Read more: All of Iceland‘s major volcanoes showing unusually high levels of activity

Volcanic earthquakes tend to be smaller than earthquakes at the fault lines of continental shelves, like the San Andreas fault. The forces creating the two types of earthquakes are very different, as volcanic earthquakes are caused by magma being thrust from the mantle up into the crust. 

While a 3 or 4 magnitude quake on the Richter scale might not be considered particularly powerful if it took place on a continental fault line, a 3+ quake in a volcano is considered a large quake and a sign of significant activity.

The South Iceland Seismic Zone

Volcanic zones and seismic rift zones

Volcanic zones and seismic rift zones SISZ is the South Iceland Seismic Zone, connecting the Reykjanes Volcanic Belt/Wester Volcanic Zone and the Eastern Volcanic Zone. Photo/Wikipedia, Creative Commons

The other significant type of earthquakes we frequently experience in Iceland are quakes along the South Iceland Seismic Zone. The S. Iceland Seismic Zone is a transform fault between offset sections of the Mid-Atlantic Ridge which runs through Iceland. The zone is made up of a series of fracture faults which run from SW to NE. The zone extends from the volcano Hengill, the easternmost part of the Reykjanes volcanic zone to Hekla, which is the westernmost volcano in the East Volcanic Zone.

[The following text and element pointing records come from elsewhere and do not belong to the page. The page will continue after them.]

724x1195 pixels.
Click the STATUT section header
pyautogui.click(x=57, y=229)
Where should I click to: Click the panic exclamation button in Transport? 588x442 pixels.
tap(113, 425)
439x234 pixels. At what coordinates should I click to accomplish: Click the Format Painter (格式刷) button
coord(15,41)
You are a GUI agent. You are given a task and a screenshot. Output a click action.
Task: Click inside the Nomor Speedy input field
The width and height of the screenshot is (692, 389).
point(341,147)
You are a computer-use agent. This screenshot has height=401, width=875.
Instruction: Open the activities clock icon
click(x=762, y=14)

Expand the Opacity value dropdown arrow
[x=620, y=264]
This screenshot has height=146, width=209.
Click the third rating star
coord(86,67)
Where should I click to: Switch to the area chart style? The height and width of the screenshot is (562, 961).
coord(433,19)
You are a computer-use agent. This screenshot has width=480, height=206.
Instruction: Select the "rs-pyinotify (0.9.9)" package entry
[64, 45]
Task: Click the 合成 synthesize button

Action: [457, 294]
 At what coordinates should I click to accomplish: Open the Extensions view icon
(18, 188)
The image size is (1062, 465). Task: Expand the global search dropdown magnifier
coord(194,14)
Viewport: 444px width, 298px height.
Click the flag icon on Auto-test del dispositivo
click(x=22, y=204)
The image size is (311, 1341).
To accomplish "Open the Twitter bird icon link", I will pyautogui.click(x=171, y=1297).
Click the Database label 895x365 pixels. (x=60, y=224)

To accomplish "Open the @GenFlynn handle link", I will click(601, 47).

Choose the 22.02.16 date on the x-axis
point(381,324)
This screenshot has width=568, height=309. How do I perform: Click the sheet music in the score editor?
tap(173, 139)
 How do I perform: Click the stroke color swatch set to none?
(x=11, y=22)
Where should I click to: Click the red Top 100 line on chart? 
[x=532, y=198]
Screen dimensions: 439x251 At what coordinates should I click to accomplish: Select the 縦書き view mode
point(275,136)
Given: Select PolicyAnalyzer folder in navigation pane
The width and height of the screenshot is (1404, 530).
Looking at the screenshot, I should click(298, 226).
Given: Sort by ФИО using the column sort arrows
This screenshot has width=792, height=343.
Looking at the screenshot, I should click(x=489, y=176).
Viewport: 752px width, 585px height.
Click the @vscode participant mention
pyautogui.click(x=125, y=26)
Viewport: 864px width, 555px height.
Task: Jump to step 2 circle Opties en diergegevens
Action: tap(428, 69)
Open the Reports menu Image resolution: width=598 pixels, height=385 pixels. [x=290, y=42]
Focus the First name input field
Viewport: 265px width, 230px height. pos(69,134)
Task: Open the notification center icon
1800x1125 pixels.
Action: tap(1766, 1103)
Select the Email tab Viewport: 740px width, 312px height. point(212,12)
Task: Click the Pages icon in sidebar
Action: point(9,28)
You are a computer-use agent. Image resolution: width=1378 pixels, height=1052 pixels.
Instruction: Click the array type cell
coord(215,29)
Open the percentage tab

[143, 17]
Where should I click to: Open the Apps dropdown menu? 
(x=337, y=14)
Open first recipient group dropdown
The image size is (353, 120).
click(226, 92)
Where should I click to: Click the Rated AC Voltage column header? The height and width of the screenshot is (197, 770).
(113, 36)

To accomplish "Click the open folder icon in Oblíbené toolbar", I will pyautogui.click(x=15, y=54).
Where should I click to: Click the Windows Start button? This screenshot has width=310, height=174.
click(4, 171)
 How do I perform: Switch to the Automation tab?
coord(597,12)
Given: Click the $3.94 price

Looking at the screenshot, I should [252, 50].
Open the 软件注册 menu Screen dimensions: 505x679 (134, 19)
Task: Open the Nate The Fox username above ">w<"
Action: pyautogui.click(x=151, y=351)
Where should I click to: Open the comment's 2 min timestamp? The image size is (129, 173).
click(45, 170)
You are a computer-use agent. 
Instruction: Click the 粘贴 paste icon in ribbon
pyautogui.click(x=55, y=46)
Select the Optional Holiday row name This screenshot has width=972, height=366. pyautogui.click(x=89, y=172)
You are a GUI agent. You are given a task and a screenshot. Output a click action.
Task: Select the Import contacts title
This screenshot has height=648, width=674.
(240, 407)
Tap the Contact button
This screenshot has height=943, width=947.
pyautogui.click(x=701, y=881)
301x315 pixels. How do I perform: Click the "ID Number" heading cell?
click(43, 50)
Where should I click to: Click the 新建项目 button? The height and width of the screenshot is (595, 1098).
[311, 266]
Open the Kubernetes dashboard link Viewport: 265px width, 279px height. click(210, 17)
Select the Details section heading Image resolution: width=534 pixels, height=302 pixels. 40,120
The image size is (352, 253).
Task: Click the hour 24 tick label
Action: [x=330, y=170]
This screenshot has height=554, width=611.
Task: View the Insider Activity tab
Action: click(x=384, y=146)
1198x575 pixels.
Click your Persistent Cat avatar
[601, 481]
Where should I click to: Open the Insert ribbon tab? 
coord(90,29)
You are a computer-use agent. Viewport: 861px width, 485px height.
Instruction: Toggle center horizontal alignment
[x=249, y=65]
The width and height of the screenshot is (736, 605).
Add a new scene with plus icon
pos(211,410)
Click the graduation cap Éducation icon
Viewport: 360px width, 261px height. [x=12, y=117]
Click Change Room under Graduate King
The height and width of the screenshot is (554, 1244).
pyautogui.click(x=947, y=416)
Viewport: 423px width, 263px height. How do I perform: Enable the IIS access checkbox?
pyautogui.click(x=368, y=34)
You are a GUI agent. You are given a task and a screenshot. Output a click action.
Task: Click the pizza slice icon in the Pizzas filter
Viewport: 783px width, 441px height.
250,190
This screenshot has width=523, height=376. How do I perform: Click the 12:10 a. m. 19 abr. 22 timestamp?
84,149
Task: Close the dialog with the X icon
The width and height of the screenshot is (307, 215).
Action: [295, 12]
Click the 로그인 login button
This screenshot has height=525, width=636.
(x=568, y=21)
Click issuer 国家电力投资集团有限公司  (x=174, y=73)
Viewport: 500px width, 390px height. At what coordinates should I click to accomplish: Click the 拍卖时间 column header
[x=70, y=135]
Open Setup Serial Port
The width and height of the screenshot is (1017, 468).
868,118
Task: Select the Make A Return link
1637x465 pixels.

There are no active volcanoes in the South Iceland Seismic Zone, but it is extremely active. The area sits between the two volcanic zones, and is constantly being pulled in two different directions, causing tension to build up in the crust which is then periodically released in earthquakes.

Waiting for the "Big One", the massive South Iceland Quake
The zone has been the source of the most powerful earthquakes in Iceland, as the most powerful earthquake which has taken place in Iceland since the country was settled took place in the Southern Seismic Zone. In 1784 a massive earthquake, which is believed to have been 7.1 magnitude, shook all of southern Iceland, causing widespread damage to farmhouses.  

Suðurlandsskjálfti 2000, South Iceland Earthquake
The "Big One" will be worse Damage to roads in the relatively minor 2000 South Iceland Earthquake. Photo/Stöð 2

The second largest earthquake, and the largest to be measured with modern equipment, was detected in 1912. This quake was 7.0 on the Richter scale. Both quakes took place close to Saturday's tremor. Quakes of this magnitude are believed to hit once every 100-150 years, and could cause significant damage. Locals in South Iceland are still waiting for the "big one".

Will we get a warning?
The Icelandic Met Office's automatic monitoring network has been in operation for two decades. Besides evaluating source function and mechanism information carried from below by micro-earthquakes, it provides near real-time information that is used as the basis for an alert system.

Read more: Authorities worry it will be impossible to warn travellers in time in case of Katla eruption

Scientists at the Icelandic Meteorological Office believe they can predict the onset of major quakes in the South Iceland Seismic Zone with considerable certainty. Scientists similarly believe they can anticipate volcanic eruptions. However, such predictions would only give us a one hour notice at most. Since volcanoes like Bárðarbunga and Katla are located in regions where cell-phone coverage is limited, authorities worry that evacuating people could prove difficult.